> _PROBLEMS TO SOLVE_
1: Translate this sentence from the Qantas article into Spanish: "Now they want to see a roadmap for reinstating dividends."
2: Copy out, word for word, the stretch of the Qantas article from "Australia’s biggest airline, which" through "from Joyce’s restructuring.".

> _SOURCE_
....................

Qantas Airways Ltd. shareholders have cheered Chief Executive Officer Alan Joyce’s efforts to turn around the marquee Australian carrier, helping the stock more than triple in under three years. Now they want to see a roadmap for reinstating dividends.
Australia’s biggest airline, which has withheld dividends for seven years, is expected to announce Wednesday record annual profit because of lower fuel expenses and faster-than-expected gains from Joyce’s restructuring.
Singapore Airlines Ltd. and Cathay Pacific Airways Ltd. have already restarted paying dividends after the global financial crisis. Sydney-based Qantas has made two one-off capital returns totaling more than A$1 billion ($759 million) in the past year, while not reinstating the dividend.
“That’s what everyone’s been waiting for,” said Karen Jorritsma, Citigroup Inc.’s Sydney-based director of equities sales for Australia and New Zealand. “They’ve got the ability to do it, so I think it would be taken extremely well.”
Joyce, 50, said this month at a conference in Brisbane that the board would again be looking at ways to return cash in August. Joyce, who took the helm in 2008, has purchased fuel-efficient Boeing Co. Dreamliners and retired old aircraft after the carrier posted a loss amid a fare-war with its biggest local competitor Virgin Australia Holdings Ltd. The Irishman also imposed a wage freeze and eliminated as many as 5,000 jobs.
Regular dividend payments may be reinstated at the end of the year ending June 2017, according to First NZ Capital Securities. The brokerage also expects Joyce to announce another one-off return on Wednesday — a A$500 million stock buyback.

....................

> _RAW DATA_

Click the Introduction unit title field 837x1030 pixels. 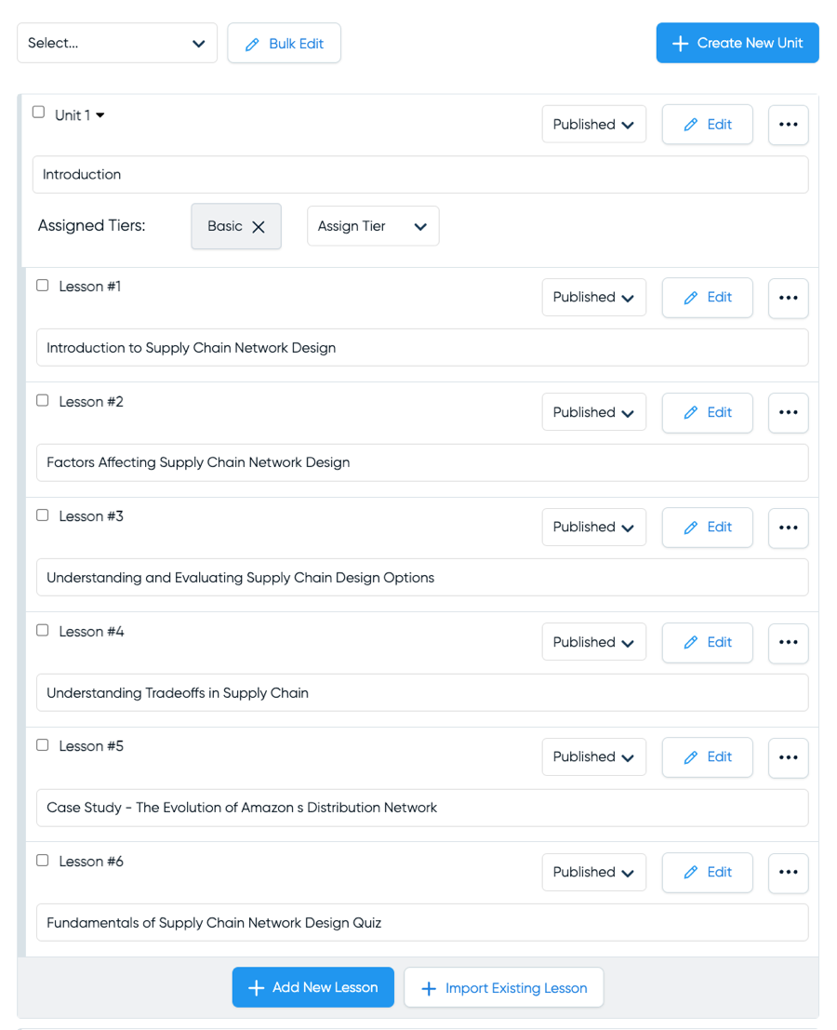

....................

> _SET OF ANSWERS_
1: Ahora quieren ver una hoja de ruta para restablecer los dividendos.

2:
Australia’s biggest airline, which has withheld dividends for seven years, is expected to announce Wednesday record annual profit because of lower fuel expenses and faster-than-expected gains from Joyce’s restructuring.